Network Generation

Download pre-generated networks

We have provided pre-pruned networks that can be downloaded here. If choosing to use these networks, you can go straight to activity calculation and skip the remainder of this section.

Generate your own networks

The prune class and accompanying functions were created for generating the ensemble of pruned networks used by KSTAR from any weighted kinase-substrate network (we recommend NetworKIN/KinomeXplorer). Pruning can either be run within a python environment/interpreter, or they can be run using a bash script from the command line.

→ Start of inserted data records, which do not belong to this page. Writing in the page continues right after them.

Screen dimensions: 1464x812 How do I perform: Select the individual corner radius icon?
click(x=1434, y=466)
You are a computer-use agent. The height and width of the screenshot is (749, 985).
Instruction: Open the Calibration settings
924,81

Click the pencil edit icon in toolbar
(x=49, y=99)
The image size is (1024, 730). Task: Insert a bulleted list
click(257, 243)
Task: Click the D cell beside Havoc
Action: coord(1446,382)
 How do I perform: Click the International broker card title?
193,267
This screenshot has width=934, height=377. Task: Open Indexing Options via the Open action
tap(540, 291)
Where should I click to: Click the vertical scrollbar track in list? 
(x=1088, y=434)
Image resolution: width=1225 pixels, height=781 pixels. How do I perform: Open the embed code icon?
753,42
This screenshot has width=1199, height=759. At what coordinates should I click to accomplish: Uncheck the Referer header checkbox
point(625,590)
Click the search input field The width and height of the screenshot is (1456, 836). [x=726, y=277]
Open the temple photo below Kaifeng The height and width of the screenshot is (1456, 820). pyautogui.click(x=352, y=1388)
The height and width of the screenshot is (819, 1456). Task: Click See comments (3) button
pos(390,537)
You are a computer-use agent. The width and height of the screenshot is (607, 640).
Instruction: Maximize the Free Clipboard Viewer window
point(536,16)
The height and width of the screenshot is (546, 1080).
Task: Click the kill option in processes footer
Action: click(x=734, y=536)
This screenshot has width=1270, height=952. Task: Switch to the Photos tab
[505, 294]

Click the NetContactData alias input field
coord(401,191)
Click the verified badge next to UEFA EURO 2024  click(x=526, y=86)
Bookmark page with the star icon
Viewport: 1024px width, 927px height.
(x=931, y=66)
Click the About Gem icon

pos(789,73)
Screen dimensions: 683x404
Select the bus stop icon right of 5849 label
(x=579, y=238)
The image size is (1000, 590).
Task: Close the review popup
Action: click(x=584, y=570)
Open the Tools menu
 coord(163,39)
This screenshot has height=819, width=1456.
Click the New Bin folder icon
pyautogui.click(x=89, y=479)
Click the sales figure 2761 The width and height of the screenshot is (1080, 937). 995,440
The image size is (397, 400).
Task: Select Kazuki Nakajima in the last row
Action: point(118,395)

Required format of weighted kinase-substrate network

The weighted network (such as one obtained from NetworKIN) should be in a matrix format, containing 3+ columns:

  • site_col: Uniprot Accession of the protein

  • acc_col: phosphorylation site number

  • Each additional column should be labeled by the associated kinase and contain the probability of that kinase phosphorylate each substrate.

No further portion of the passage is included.